◆ WORK REQUEST:
Write the lines below out exactly, dropping each picture.

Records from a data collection

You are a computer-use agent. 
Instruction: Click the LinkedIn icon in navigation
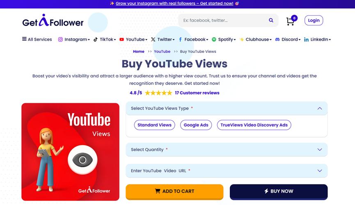point(306,40)
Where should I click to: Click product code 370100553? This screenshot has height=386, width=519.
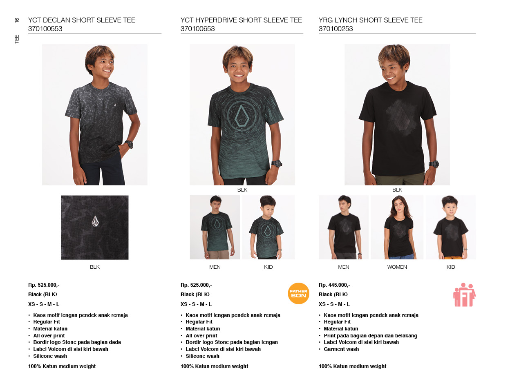coord(45,29)
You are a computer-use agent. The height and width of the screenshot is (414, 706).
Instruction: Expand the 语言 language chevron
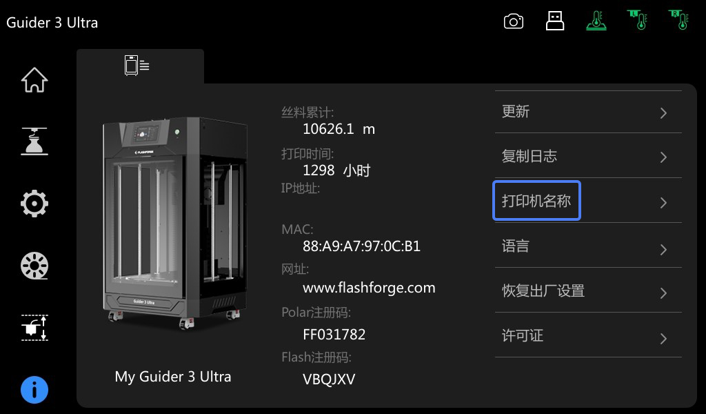(x=663, y=250)
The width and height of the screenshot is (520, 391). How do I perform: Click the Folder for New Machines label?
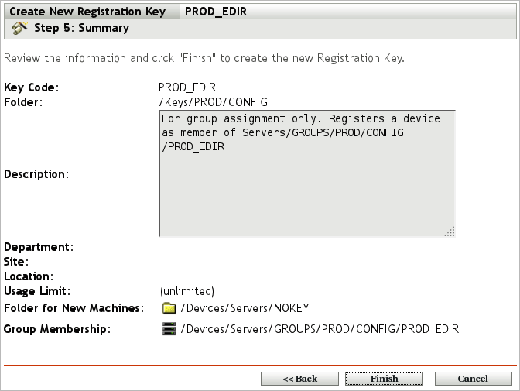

◆ RESPONSE BELOW:
You are a computer-use agent. 
Instruction: Click the LinkedIn icon in navigation
point(306,40)
Where should I click to: Click product code 370100553? This screenshot has height=386, width=519.
coord(45,29)
You are a computer-use agent. The height and width of the screenshot is (414, 706).
Instruction: Expand the 语言 language chevron
(x=663, y=250)
The width and height of the screenshot is (520, 391). How do I perform: Click the Folder for New Machines label?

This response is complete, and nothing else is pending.